◆ **Documento**
- Jo Fidgen e Laura Thomas
- Programa Outlook, da BBC*
O americano John Francis tomou uma decisão que mudou sua vida quando era um jovem hippie: parar de falar. Ele ficou em silêncio por 17 anos até perceber que tinha algo que realmente precisava dizer.
Tudo começou com um desastre ambiental. Uma colisão entre dois petroleiros em 1971 que contaminou a Baía de San Francisco, na Califórnia (EUA), com mais de meio milhão de galões de petróleo.
“Fiquei sabendo e quis ver, fui então da minha pequena cidade de Inverness para San Francisco. Vi pessoas na praia em pequenos grupos limpando. Elas entravam na água e saíam com aves marinhas — pelicanos , gaivotas e biguás — cobertos de óleo.”
Aquela cena das pessoas tentando salvar as aves o impactou tanto que ele sentiu que precisava fazer alguma coisa.
“Pensei: ‘Não quero mais dirigir automóveis’. Isso foi na época dos hippies, e eu certamente era meio hippie, e decidi que era isso que ia fazer.”
Vale lembrar que isso aconteceu na década de 1970, na Califórnia. Todo mundo ia dirigindo para todo canto, então abrir mão por completo dos veículos motorizados foi um passo ousado.
John se viu caminhando sozinho.
“Achei que todo mundo caminharia comigo, porque o derramamento de óleo impactou as pessoas com tanta força que elas diziam coisas como ‘vou parar de andar de carro’. Por isso, não era estranho eu dizer isso.”
“No entanto, quando eu cumpri (o que dizia), me falaram: ‘Para que você está fazendo isso? É loucura! Nada vai mudar.'”
“Mas, como minha mãe dizia, sou teimoso e continuei andando.”
“Enquanto estava fazendo isso, algo começou a acontecer. Comecei a gostar. Comecei a gostar de viver onde vivia, e de não ter que pegar meu carro e ir para a cidade ou fazer compras nas lojas… Me tornei parte do lugar onde vivia.”

◆ **Requisito A**
Nos registros, reescreva as linhas compreendidas entre a que contém "for Expérience souhaitée?" e a que contém "Action: click(65, 517)", ambas inclusive, substituindo "row label" por "row heading" e mantendo todo o restante inalterado.
O documento e os registros constituem materiais independentes entre si.

Registros de localização de palavras e elementos:
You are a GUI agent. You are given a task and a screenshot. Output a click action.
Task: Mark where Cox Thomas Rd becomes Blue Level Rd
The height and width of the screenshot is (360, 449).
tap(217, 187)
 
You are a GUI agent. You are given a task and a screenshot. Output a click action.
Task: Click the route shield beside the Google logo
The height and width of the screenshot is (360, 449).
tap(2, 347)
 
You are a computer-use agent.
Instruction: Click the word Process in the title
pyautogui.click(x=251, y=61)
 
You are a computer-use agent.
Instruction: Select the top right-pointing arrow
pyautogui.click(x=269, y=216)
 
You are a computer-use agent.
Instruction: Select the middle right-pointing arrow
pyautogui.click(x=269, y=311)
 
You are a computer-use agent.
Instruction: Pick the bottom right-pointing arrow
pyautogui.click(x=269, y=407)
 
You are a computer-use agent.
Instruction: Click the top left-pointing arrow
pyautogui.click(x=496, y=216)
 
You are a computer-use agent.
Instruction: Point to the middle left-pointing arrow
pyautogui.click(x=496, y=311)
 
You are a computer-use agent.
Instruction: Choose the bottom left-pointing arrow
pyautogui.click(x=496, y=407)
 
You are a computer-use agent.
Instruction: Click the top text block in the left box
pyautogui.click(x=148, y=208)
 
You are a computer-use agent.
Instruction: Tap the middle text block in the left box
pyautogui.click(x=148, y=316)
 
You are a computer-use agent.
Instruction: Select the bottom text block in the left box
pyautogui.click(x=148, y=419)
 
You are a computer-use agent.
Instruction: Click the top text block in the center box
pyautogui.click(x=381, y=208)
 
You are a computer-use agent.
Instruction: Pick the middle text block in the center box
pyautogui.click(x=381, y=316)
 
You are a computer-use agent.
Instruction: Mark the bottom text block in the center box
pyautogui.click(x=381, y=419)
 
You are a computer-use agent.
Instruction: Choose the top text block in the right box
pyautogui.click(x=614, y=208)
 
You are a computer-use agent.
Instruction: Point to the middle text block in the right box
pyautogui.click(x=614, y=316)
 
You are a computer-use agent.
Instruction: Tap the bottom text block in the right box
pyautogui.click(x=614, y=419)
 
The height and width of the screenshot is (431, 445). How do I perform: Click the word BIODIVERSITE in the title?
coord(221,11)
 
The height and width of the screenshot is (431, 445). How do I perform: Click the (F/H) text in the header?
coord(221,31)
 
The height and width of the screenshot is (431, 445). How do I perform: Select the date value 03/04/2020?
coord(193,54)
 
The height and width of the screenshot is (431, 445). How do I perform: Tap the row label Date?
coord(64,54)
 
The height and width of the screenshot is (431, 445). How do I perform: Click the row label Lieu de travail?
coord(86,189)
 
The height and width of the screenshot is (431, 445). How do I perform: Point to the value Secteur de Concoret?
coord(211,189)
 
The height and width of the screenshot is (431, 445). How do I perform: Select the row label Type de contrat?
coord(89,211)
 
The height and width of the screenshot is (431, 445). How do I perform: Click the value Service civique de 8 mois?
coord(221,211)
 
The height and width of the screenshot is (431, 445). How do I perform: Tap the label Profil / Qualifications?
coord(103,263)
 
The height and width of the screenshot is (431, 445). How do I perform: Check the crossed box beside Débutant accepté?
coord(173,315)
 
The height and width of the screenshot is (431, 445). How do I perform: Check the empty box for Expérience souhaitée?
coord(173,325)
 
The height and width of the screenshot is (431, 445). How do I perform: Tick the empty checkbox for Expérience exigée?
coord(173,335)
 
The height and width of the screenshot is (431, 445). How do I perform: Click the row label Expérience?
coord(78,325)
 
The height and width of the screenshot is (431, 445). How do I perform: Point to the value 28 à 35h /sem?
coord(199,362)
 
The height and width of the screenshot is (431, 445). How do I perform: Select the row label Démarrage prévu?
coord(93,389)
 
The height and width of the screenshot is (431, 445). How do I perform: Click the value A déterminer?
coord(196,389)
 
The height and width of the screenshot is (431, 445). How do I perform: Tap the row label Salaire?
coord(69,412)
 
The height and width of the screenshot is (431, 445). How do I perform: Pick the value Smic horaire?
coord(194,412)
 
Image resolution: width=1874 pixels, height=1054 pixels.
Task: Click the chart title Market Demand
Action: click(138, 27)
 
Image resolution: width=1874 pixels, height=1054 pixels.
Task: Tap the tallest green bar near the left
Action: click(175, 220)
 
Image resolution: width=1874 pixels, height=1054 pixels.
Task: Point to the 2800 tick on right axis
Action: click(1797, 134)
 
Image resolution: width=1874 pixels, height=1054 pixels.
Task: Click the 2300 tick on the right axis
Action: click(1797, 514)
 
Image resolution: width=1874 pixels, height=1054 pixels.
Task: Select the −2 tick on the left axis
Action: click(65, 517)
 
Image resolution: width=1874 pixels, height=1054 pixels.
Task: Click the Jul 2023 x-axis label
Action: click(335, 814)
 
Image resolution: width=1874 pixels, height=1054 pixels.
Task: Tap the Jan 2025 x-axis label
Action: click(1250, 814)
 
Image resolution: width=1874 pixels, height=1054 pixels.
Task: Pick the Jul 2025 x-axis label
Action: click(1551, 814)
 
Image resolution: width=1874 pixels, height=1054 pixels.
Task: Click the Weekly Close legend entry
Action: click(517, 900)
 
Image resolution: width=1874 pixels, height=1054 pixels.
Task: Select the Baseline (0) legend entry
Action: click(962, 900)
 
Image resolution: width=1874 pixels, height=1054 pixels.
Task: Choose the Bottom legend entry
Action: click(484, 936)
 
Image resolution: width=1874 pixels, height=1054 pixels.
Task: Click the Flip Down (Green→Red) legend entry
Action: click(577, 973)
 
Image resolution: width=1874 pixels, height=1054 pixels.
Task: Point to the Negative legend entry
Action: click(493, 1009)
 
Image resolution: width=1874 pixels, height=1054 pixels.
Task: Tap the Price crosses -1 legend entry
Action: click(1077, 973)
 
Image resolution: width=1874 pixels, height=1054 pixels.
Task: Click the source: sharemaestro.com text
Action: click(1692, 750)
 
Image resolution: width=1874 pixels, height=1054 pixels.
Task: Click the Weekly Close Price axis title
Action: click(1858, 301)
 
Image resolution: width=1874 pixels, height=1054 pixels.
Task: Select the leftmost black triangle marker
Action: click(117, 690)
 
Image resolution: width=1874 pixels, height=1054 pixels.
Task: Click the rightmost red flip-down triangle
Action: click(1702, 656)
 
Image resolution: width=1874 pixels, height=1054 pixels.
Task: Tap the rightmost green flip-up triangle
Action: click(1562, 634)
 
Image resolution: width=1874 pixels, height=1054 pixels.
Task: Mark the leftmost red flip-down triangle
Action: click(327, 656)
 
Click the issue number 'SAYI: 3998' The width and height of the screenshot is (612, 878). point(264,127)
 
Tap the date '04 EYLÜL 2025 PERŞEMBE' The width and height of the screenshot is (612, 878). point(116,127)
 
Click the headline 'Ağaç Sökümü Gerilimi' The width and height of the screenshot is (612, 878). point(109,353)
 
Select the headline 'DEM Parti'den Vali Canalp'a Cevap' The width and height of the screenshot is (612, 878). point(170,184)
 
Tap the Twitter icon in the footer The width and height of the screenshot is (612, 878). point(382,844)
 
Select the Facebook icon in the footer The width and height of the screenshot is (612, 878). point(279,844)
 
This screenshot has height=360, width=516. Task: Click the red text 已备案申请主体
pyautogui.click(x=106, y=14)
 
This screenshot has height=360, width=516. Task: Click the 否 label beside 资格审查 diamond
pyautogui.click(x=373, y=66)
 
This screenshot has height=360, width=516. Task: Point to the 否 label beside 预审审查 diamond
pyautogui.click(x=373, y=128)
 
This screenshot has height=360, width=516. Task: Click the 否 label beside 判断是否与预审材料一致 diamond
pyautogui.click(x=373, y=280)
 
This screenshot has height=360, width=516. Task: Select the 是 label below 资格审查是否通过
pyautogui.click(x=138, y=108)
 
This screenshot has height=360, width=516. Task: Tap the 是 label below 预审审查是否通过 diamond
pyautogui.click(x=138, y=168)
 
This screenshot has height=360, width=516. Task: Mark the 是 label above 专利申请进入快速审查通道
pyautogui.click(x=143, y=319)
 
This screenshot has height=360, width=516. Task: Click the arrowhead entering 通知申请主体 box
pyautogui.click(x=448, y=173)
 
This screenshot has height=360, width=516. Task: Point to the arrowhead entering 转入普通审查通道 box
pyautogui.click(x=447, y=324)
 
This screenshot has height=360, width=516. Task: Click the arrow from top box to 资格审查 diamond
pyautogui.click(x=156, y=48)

◆ **Requisito B**
Verta para o inglês esta frase do documento: "Aquela cena das pessoas tentando salvar as aves o impactou tanto que ele sentiu que precisava fazer alguma coisa."

◆ **Solução proposta A**
The height and width of the screenshot is (431, 445). How do I perform: Check the empty box for Expérience souhaitée?
coord(173,325)
 
The height and width of the screenshot is (431, 445). How do I perform: Tick the empty checkbox for Expérience exigée?
coord(173,335)
 
The height and width of the screenshot is (431, 445). How do I perform: Click the row heading Expérience?
coord(78,325)
 
The height and width of the screenshot is (431, 445). How do I perform: Point to the value 28 à 35h /sem?
coord(199,362)
 
The height and width of the screenshot is (431, 445). How do I perform: Select the row heading Démarrage prévu?
coord(93,389)
 
The height and width of the screenshot is (431, 445). How do I perform: Click the value A déterminer?
coord(196,389)
 
The height and width of the screenshot is (431, 445). How do I perform: Tap the row heading Salaire?
coord(69,412)
 
The height and width of the screenshot is (431, 445). How do I perform: Pick the value Smic horaire?
coord(194,412)
 
Image resolution: width=1874 pixels, height=1054 pixels.
Task: Click the chart title Market Demand
Action: click(138, 27)
 
Image resolution: width=1874 pixels, height=1054 pixels.
Task: Tap the tallest green bar near the left
Action: click(175, 220)
 
Image resolution: width=1874 pixels, height=1054 pixels.
Task: Point to the 2800 tick on right axis
Action: click(1797, 134)
 
Image resolution: width=1874 pixels, height=1054 pixels.
Task: Click the 2300 tick on the right axis
Action: click(1797, 514)
 
Image resolution: width=1874 pixels, height=1054 pixels.
Task: Select the −2 tick on the left axis
Action: click(65, 517)

◆ **Solução proposta B**
That scene of people trying to save the birds affected him so deeply that he felt he needed to do something.